> _GOAL_: Locate every line in the listing below that contains the string "width" and copy each one out in full. Case counts.

> _AVAILABLE DATA_:
──────────

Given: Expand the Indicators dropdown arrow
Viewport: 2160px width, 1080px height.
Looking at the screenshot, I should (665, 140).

──────────

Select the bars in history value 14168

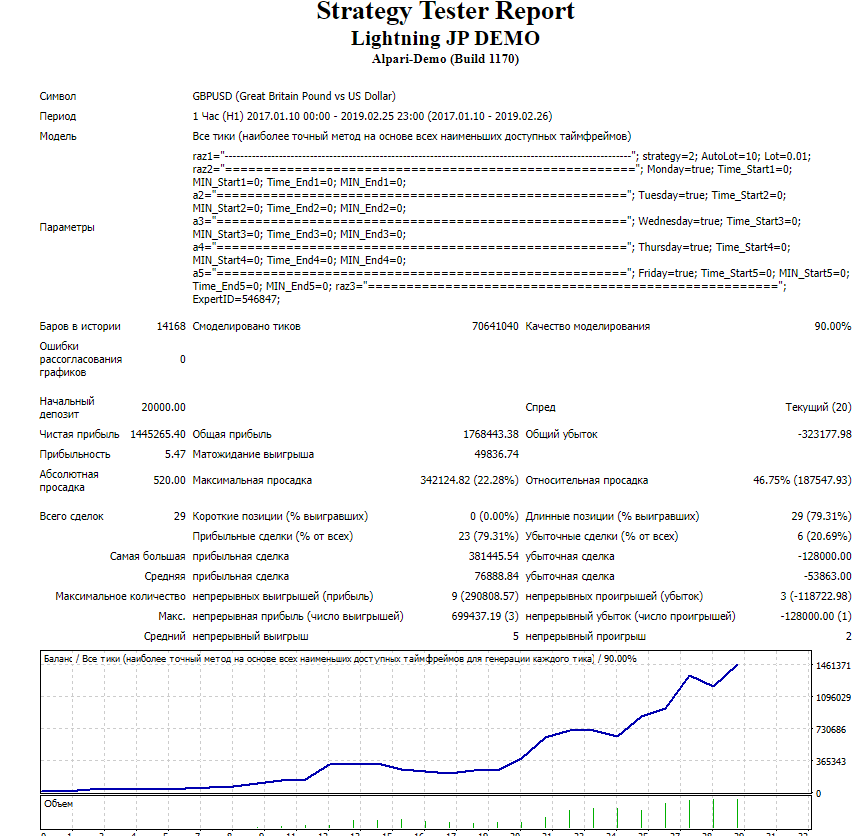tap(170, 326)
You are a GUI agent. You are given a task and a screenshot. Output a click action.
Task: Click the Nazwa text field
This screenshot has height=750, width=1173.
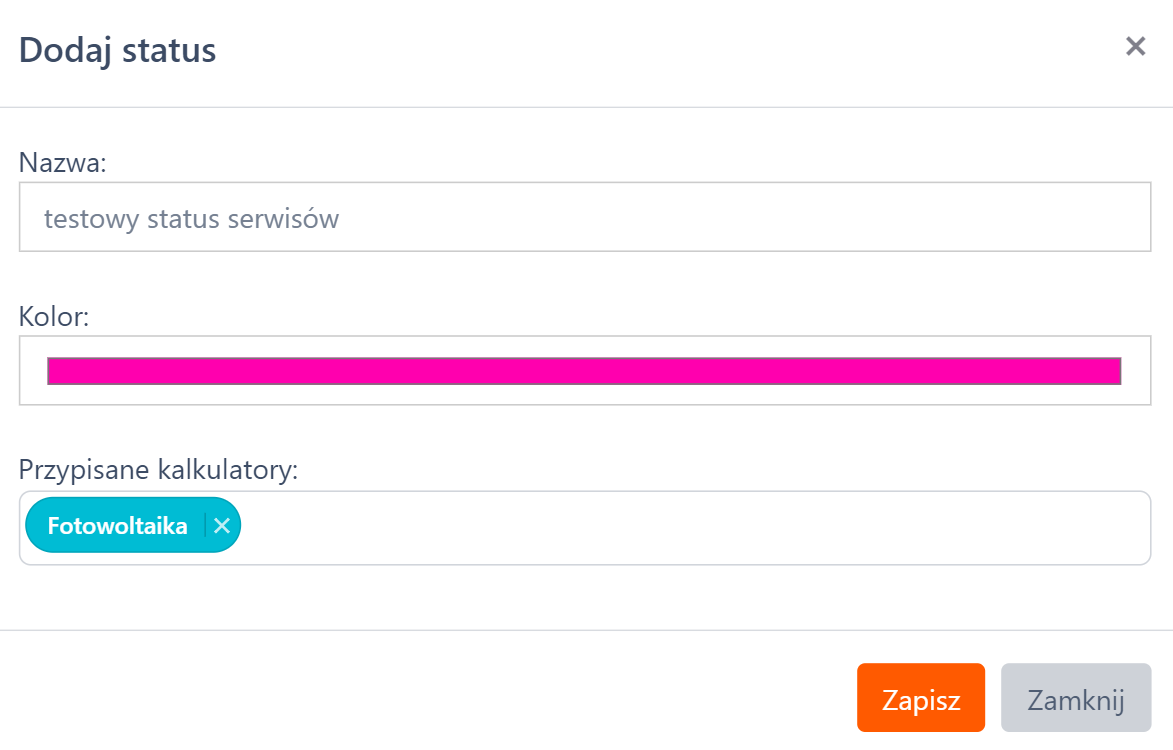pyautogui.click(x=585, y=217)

──────────

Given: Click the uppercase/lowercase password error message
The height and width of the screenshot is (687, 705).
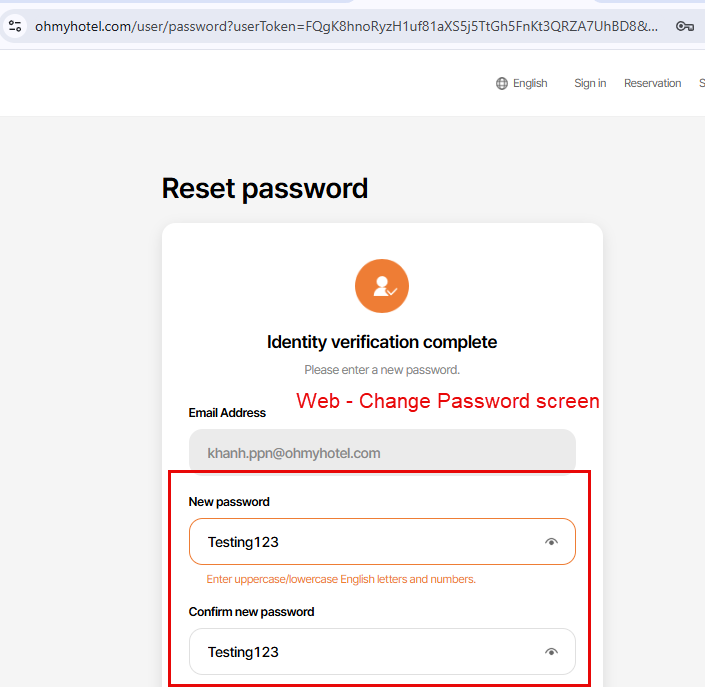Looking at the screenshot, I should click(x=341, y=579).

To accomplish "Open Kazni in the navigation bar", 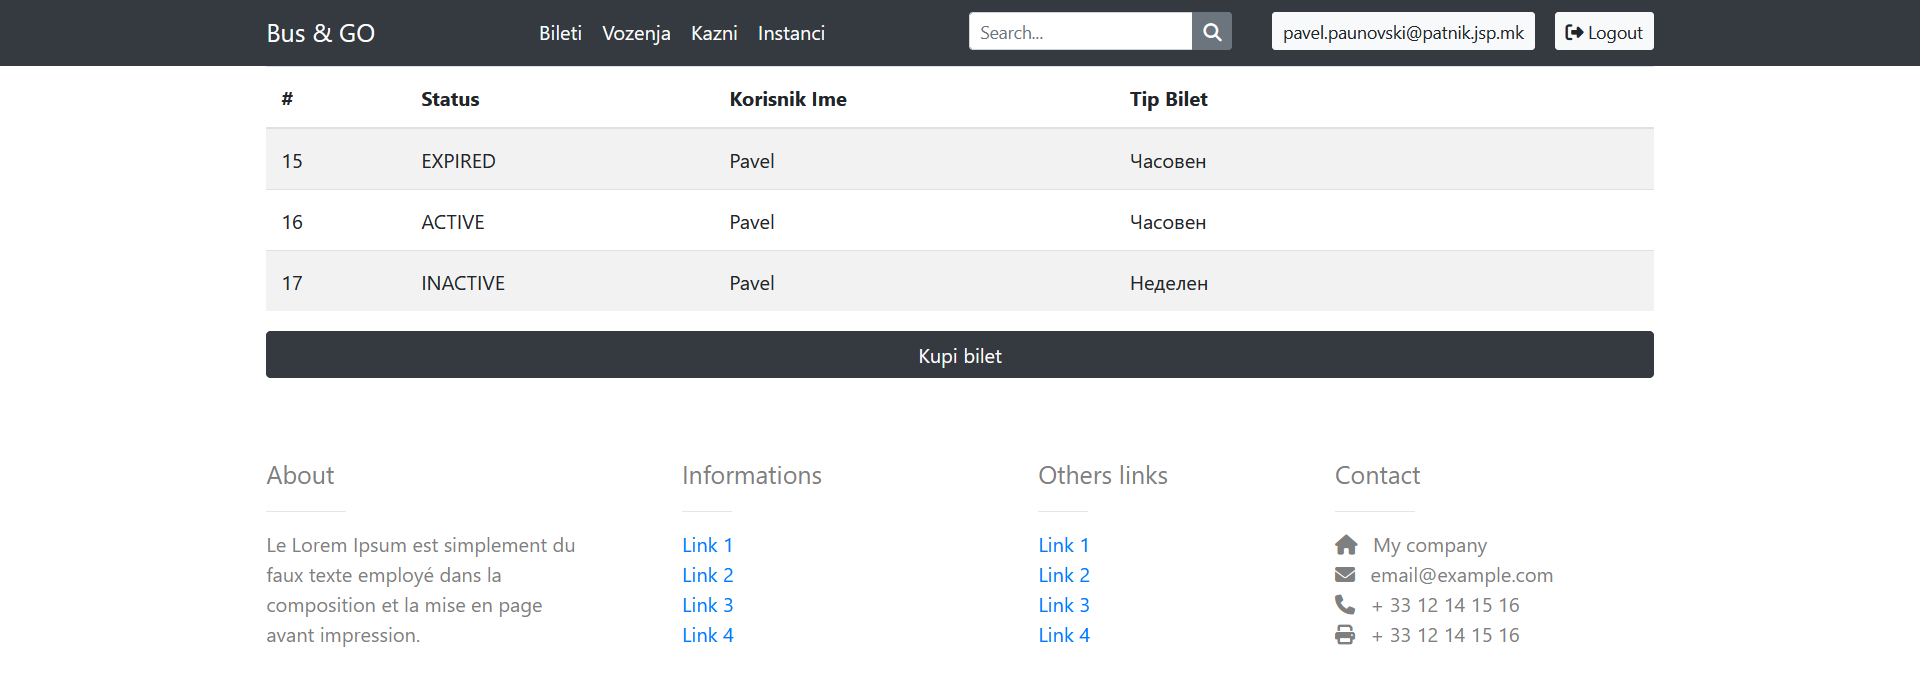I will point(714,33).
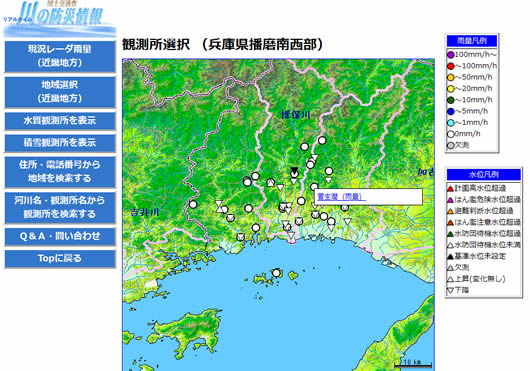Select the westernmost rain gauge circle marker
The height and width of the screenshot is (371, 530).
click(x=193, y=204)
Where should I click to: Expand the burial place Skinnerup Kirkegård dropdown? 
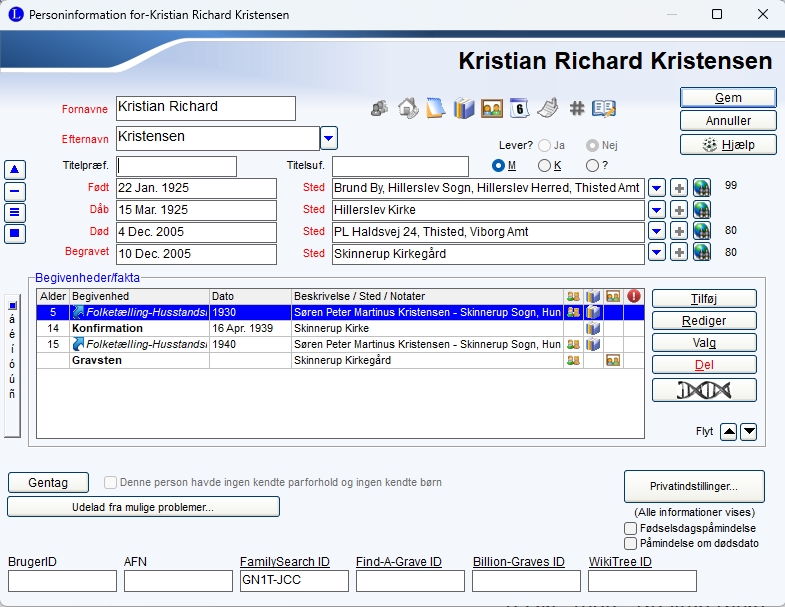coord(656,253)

──────────

> _OUTPUT_:
Viewport: 2160px width, 1080px height.
This screenshot has height=750, width=1173.
The height and width of the screenshot is (687, 705).
The height and width of the screenshot is (371, 530).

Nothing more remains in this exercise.